▶ [Given task]:
Please format the following entries as a numbered list, dropping any blank lines: begin at the line that contains "Toggle the Data labels checkbox" and end after the line that contains "[x=2154, y=117]".
----- Materials provided -----
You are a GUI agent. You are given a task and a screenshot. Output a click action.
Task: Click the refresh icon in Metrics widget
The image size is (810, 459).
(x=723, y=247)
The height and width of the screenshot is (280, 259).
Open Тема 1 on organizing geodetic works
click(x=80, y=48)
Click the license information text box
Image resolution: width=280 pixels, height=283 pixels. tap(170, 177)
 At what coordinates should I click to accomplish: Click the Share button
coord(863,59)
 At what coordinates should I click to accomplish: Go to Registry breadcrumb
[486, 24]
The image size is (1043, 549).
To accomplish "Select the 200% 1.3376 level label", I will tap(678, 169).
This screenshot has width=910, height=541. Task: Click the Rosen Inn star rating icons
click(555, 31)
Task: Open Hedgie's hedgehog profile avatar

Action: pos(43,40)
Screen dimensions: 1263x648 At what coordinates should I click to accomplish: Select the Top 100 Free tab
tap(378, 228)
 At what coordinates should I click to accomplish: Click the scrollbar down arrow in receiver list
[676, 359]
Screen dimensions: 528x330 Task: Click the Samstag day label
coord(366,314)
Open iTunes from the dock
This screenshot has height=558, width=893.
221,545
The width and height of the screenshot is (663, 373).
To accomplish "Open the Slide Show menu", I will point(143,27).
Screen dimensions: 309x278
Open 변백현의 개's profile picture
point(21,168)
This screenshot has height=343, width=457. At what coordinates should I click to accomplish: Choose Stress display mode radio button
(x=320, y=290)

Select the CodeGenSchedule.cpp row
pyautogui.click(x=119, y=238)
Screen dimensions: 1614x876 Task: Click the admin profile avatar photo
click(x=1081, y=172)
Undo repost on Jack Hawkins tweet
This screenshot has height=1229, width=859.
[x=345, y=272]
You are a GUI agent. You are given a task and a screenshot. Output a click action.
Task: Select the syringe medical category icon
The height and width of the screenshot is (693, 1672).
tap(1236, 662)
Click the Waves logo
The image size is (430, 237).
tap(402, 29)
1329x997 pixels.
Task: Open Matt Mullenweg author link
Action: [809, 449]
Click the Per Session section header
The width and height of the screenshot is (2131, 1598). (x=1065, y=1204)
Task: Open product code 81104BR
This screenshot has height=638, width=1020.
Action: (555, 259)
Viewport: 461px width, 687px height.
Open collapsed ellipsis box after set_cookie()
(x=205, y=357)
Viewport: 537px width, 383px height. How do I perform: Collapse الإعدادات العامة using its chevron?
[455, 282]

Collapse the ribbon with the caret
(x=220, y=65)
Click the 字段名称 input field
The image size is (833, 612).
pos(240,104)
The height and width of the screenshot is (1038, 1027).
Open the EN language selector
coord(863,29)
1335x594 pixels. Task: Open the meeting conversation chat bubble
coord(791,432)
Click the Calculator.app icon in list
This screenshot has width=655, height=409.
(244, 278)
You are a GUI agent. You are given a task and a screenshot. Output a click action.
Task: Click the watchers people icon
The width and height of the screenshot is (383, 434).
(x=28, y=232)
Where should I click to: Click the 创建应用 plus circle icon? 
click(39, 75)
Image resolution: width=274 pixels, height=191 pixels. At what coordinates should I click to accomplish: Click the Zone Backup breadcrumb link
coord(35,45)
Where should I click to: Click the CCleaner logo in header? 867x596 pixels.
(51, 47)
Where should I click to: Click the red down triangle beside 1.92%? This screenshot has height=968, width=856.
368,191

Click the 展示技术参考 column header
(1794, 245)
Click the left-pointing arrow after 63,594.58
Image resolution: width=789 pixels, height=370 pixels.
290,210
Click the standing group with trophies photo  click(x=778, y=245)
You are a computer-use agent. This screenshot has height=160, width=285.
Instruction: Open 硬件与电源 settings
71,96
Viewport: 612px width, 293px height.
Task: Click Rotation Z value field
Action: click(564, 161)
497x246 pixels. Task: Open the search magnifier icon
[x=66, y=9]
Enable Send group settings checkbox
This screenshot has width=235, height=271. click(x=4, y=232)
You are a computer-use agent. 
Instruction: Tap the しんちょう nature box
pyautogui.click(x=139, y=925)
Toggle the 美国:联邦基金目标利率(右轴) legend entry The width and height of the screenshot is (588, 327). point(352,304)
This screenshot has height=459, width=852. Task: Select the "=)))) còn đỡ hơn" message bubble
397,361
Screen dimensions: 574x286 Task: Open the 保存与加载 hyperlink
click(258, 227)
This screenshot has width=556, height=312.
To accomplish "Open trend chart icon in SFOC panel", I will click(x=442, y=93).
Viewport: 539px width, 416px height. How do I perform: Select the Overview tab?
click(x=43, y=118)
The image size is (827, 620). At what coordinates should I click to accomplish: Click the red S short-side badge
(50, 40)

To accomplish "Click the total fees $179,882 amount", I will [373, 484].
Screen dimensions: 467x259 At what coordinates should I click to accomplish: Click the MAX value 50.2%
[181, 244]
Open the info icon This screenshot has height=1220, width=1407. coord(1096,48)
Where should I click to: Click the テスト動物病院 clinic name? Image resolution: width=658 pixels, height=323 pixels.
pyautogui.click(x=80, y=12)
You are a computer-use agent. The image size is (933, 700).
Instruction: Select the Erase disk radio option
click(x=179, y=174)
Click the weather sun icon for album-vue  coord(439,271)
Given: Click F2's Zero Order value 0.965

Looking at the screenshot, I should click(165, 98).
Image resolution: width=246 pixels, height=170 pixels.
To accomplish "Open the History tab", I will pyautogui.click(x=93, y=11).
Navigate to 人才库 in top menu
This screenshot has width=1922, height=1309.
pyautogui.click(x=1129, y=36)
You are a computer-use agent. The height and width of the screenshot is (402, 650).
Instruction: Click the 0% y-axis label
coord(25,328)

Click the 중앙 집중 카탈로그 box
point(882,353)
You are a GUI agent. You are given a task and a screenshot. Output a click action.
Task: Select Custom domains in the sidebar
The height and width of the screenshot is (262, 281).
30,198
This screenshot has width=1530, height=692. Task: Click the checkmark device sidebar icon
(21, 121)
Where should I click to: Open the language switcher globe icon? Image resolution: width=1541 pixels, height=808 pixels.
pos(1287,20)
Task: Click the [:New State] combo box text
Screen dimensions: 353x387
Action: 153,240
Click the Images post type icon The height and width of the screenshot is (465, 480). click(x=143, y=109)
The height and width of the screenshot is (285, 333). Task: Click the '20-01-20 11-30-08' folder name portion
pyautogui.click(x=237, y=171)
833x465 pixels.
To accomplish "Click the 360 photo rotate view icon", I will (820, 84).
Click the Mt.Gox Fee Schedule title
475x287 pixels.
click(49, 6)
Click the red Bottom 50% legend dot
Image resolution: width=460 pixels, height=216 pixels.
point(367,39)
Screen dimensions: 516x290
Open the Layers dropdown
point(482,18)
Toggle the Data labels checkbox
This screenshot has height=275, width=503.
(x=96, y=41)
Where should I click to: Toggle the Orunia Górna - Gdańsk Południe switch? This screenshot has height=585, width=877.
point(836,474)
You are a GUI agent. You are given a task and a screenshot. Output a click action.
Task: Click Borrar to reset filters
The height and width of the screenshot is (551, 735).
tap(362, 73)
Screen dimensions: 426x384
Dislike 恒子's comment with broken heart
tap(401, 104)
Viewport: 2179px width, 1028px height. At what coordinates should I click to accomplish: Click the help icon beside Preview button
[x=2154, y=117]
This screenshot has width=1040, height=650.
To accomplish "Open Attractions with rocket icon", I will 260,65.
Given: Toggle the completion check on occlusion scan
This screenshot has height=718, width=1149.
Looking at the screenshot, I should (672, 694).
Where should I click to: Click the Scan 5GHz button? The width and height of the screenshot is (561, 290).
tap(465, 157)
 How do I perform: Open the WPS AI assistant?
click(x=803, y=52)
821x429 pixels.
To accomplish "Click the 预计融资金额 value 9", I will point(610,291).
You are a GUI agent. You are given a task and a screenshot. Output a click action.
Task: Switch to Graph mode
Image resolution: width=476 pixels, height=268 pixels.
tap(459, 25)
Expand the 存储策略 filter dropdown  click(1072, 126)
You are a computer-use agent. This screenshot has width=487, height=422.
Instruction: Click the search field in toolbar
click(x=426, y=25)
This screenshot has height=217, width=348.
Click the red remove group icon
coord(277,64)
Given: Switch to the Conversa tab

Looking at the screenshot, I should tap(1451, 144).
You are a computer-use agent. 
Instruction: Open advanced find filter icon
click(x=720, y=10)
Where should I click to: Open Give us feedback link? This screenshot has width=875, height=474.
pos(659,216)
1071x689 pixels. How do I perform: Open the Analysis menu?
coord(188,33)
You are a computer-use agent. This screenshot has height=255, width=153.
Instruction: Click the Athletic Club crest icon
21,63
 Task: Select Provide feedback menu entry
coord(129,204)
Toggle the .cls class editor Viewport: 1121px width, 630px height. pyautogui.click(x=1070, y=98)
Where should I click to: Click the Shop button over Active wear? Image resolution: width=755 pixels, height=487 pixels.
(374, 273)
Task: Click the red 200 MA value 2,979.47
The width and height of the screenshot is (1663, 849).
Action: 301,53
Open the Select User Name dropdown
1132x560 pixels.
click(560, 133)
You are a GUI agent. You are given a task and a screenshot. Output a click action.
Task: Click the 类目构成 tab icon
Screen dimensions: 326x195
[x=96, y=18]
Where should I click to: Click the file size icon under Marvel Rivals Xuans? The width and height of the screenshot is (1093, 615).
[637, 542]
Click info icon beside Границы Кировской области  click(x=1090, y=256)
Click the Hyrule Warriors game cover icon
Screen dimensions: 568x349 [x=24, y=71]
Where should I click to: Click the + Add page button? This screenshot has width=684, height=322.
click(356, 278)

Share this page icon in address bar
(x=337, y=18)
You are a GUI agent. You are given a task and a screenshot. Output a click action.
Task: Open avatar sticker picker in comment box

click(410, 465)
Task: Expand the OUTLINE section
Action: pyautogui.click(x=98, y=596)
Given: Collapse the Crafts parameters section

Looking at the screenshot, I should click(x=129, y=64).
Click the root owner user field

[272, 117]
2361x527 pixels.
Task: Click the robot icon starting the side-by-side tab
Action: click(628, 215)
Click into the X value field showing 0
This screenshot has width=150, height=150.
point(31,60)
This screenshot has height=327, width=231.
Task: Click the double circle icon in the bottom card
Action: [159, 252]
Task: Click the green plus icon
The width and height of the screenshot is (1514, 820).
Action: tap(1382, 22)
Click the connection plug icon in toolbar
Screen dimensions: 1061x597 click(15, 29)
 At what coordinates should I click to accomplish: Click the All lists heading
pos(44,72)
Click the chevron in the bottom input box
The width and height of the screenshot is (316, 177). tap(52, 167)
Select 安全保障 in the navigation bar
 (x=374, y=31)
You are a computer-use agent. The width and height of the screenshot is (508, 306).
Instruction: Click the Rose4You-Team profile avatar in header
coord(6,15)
-----
▶ [Correct answer]:
1. Toggle the Data labels checkbox
2. This screenshot has height=275, width=503.
3. (x=96, y=41)
4. Where should I click to: Toggle the Orunia Górna - Gdańsk Południe switch? This screenshot has height=585, width=877.
5. point(836,474)
6. You are a GUI agent. You are given a task and a screenshot. Output a click action.
7. Task: Click Borrar to reset filters
8. The height and width of the screenshot is (551, 735).
9. tap(362, 73)
10. Screen dimensions: 426x384
11. Dislike 恒子's comment with broken heart
12. tap(401, 104)
13. Viewport: 2179px width, 1028px height. At what coordinates should I click to accomplish: Click the help icon beside Preview button
14. [x=2154, y=117]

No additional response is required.